Aim of the exercise
State how many lines in the entries below contain "thumbnail". Write nothing but the number.

Collected data

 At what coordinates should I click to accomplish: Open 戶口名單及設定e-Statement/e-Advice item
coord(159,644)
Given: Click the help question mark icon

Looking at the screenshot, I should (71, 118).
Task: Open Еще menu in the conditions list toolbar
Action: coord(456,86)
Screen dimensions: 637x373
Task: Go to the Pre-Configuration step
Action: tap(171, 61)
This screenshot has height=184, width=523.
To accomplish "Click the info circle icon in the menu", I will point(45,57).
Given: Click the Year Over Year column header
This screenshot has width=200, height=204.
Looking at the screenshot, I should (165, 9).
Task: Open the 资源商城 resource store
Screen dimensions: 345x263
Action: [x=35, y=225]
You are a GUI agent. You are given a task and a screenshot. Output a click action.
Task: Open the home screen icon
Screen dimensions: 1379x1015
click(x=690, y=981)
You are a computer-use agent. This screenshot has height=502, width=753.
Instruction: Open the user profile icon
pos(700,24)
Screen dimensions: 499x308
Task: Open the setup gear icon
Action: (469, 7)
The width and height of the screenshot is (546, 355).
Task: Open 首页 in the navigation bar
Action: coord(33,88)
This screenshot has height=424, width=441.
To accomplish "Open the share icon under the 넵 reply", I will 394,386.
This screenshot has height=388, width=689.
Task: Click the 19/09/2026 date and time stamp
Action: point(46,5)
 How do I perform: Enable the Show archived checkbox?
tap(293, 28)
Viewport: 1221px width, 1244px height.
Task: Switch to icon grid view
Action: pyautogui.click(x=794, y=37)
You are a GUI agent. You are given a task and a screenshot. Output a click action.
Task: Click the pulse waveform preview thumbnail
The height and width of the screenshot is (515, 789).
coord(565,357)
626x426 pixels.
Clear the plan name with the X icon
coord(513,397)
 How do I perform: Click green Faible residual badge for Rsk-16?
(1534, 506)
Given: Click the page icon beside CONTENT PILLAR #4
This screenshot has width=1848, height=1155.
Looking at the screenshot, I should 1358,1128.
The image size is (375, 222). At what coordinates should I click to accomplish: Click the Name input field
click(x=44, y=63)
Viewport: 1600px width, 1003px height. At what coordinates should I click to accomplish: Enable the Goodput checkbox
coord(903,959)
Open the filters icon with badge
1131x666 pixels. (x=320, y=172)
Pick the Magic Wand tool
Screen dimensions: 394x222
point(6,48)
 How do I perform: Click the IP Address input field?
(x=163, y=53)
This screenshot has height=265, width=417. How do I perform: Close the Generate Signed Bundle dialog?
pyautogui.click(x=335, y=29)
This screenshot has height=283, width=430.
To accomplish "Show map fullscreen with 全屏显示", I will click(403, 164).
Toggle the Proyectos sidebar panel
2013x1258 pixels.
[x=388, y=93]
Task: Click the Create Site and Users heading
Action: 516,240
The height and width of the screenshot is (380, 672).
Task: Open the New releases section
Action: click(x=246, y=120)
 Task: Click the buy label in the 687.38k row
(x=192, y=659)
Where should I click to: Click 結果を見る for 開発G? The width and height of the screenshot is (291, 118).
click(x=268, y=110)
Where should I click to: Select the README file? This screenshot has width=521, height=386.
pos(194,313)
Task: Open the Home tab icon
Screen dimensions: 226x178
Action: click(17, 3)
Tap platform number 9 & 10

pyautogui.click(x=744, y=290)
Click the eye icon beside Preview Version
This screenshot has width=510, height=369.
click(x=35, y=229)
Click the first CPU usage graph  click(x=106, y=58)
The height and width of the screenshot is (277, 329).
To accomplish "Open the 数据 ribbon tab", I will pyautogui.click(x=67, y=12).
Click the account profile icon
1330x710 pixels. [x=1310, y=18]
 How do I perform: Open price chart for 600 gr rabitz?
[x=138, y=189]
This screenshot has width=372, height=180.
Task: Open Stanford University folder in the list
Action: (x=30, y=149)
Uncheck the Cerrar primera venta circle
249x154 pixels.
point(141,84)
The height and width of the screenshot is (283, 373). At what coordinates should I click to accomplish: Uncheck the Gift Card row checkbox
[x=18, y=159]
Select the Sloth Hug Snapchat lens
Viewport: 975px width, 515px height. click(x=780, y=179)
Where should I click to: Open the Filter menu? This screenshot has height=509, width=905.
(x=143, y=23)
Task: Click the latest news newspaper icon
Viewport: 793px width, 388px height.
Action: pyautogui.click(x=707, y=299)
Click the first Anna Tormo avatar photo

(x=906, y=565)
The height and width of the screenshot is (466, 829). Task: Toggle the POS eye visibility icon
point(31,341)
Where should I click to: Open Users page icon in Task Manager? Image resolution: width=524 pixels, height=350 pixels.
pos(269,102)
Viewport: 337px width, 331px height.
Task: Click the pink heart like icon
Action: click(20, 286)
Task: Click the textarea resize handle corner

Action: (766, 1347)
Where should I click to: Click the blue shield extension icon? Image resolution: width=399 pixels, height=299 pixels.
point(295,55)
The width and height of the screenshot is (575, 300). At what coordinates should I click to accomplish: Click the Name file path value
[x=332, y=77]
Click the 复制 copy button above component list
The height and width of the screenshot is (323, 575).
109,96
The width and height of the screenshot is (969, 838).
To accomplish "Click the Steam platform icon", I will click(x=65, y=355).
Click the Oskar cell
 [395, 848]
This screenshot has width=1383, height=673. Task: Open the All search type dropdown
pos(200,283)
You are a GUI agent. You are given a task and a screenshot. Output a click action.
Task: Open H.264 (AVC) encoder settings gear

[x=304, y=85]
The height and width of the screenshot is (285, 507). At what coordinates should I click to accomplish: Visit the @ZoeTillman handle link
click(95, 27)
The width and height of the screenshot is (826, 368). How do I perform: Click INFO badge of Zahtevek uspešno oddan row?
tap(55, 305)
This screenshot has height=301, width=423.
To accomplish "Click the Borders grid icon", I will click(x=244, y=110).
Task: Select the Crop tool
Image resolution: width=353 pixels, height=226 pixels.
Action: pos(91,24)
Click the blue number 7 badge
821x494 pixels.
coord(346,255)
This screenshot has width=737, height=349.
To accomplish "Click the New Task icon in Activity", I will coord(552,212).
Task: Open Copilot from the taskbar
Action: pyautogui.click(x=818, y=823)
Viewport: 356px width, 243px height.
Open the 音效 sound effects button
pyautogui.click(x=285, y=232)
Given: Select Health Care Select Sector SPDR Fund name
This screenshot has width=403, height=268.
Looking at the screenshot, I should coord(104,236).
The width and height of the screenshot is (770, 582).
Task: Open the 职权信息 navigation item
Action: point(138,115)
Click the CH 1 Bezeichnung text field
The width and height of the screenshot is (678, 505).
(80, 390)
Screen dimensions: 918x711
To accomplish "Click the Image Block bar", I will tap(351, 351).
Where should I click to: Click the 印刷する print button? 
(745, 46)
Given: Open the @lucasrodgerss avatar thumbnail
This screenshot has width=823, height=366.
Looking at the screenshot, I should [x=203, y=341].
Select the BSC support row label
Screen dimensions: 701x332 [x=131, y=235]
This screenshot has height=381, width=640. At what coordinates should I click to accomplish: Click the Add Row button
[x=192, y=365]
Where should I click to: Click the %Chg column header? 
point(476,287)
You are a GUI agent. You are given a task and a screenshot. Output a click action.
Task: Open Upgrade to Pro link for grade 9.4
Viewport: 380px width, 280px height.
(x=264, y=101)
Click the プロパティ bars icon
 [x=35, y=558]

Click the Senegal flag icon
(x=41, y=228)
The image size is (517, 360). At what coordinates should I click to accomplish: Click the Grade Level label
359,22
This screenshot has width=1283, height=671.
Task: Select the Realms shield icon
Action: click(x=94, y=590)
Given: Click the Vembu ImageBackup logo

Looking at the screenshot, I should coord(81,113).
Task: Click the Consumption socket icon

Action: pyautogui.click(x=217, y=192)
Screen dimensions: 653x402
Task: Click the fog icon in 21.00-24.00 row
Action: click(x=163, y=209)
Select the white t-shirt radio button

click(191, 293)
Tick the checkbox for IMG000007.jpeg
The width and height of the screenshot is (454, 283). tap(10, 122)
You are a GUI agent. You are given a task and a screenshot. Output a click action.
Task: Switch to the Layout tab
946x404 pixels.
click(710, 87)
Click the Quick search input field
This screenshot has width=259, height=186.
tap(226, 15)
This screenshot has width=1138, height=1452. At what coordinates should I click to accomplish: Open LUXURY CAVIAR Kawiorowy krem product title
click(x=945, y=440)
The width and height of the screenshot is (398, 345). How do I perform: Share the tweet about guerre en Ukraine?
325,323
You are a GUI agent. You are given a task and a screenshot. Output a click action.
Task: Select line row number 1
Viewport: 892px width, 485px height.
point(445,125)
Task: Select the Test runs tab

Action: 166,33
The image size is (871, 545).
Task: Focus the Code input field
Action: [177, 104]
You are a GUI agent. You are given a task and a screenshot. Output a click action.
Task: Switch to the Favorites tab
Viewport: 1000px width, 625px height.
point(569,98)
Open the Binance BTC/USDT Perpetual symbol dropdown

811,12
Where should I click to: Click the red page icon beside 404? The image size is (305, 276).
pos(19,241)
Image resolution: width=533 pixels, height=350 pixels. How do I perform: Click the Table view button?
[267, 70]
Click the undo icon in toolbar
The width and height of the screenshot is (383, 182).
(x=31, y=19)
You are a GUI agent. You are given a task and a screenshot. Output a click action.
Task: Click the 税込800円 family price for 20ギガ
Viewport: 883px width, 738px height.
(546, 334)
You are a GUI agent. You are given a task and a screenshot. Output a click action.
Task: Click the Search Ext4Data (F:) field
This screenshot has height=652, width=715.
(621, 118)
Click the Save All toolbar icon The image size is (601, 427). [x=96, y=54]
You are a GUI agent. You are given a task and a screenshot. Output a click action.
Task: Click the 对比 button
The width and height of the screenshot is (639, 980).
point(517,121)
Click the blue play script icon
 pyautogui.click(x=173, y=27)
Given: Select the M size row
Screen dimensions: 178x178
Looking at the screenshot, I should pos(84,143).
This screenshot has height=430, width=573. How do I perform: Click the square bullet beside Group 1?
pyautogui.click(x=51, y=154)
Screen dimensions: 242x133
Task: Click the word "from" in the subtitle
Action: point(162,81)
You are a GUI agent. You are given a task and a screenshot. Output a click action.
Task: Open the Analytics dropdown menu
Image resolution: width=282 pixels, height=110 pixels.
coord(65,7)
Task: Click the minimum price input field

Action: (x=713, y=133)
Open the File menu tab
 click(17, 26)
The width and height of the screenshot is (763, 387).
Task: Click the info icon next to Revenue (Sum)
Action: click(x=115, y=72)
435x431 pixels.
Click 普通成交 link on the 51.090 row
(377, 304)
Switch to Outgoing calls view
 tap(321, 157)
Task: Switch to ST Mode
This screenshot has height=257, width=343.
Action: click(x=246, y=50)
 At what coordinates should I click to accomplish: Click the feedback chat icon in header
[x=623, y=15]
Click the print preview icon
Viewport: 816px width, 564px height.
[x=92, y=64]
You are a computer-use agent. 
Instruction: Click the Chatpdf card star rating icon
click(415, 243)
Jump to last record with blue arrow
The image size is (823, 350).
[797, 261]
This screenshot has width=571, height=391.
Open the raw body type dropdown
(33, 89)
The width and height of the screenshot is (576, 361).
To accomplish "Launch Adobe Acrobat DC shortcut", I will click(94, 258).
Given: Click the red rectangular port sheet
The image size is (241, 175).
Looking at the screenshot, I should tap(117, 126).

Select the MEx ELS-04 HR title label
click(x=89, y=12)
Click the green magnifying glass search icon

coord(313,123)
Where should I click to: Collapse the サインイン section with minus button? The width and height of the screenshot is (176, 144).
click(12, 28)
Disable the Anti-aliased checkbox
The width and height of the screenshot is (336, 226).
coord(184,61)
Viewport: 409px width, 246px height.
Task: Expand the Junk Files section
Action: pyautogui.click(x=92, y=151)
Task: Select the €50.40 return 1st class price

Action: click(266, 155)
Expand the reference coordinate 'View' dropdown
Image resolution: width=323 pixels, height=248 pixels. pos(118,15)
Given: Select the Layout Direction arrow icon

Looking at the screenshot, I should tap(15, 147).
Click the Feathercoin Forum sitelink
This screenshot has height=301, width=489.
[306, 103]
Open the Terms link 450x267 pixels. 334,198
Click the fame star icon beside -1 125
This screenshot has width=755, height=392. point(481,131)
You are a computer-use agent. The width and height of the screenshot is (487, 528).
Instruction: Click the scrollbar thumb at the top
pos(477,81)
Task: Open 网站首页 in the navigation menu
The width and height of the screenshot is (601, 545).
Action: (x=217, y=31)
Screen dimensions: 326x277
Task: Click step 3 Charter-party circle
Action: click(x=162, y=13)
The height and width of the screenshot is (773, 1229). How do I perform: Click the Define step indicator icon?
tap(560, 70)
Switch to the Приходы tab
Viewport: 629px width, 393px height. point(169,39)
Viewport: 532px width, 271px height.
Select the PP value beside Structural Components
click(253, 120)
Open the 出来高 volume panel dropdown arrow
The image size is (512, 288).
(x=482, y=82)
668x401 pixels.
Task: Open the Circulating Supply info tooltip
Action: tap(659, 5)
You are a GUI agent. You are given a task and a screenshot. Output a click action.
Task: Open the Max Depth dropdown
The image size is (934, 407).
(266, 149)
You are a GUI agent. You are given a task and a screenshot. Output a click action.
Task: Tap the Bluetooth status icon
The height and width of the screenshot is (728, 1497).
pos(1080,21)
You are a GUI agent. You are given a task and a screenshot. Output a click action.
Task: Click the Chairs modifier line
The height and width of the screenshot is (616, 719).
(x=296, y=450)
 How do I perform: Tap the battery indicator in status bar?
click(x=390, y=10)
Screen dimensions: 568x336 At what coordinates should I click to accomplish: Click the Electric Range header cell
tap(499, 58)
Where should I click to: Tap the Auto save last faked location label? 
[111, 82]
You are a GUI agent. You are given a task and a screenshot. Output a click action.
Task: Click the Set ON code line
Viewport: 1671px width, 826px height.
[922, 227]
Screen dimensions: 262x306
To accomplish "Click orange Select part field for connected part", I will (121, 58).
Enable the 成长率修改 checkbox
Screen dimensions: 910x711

Result below
2